··· Given data
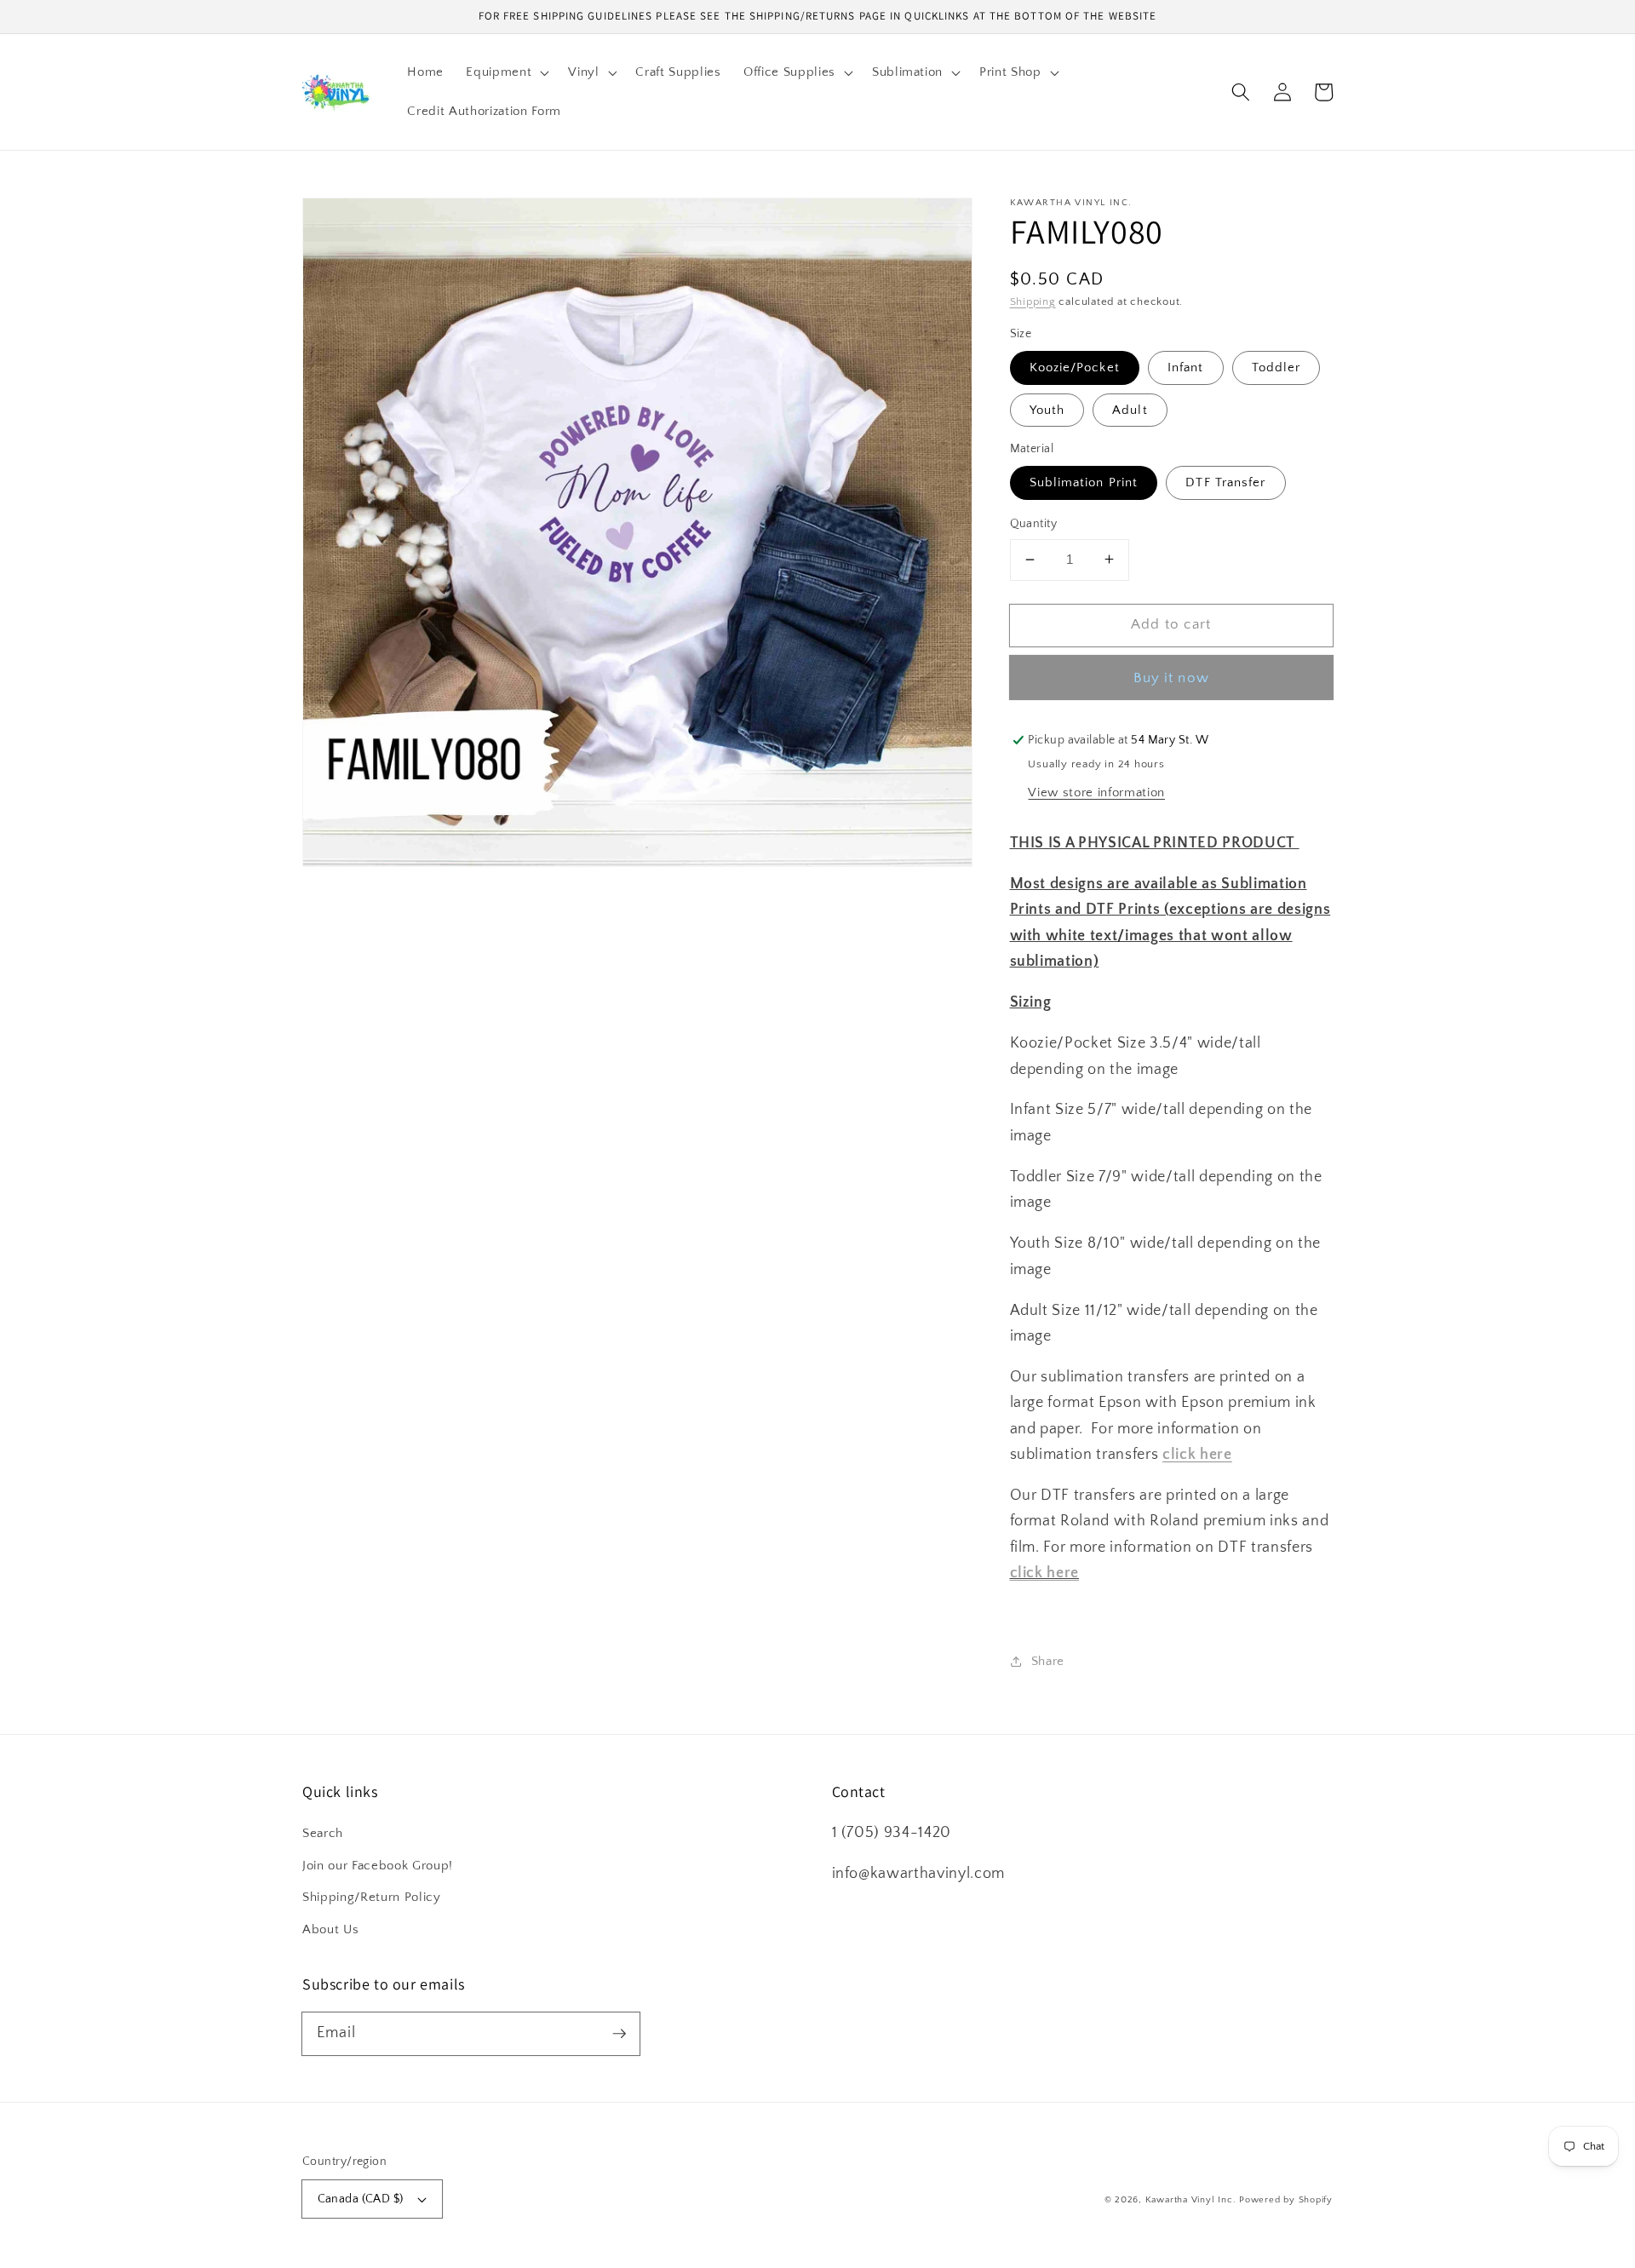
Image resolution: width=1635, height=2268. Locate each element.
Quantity (1034, 524)
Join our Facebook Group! (377, 1865)
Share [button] (1047, 1660)
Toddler (1276, 367)
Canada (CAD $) (361, 2199)
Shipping (1033, 301)
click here (1045, 1573)
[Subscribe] (619, 2032)
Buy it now (1171, 677)
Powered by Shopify (1286, 2200)
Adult (1130, 409)
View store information (1096, 791)
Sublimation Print (1084, 482)
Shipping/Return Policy (371, 1897)
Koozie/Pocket (1075, 367)
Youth (1047, 409)
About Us (330, 1929)
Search (322, 1833)
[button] (506, 72)
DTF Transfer (1225, 482)
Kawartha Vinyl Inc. (1190, 2200)
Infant (1185, 367)
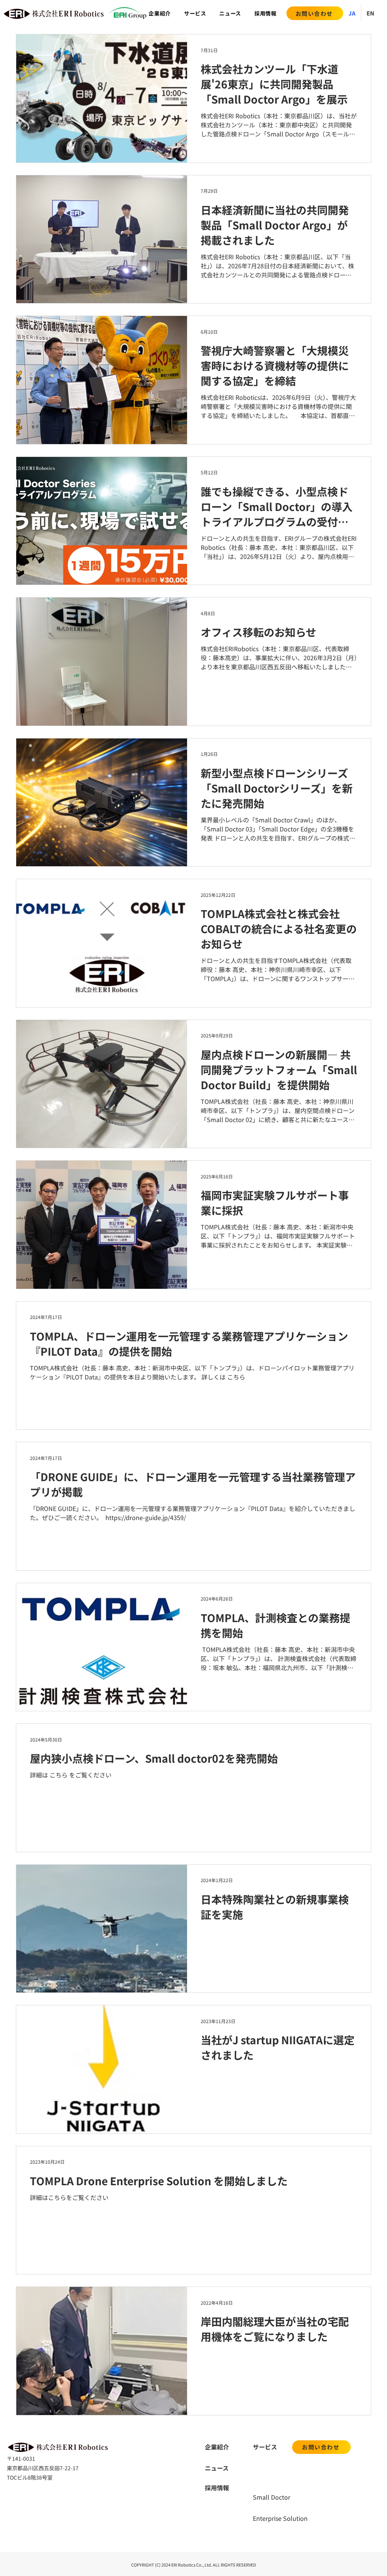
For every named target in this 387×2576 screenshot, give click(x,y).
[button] (195, 13)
······
What to produce: Nothing but the lines from the one with "Kawartha Vinyl Inc. (1190, 2200)" through the end of the entries above, both included, should be set down, exactly and without pictures.

Result of the task:
Kawartha Vinyl Inc. (1190, 2200)
Infant (1185, 367)
For every named target in this 387×2576 screenshot, give click(x,y).
[button] (195, 13)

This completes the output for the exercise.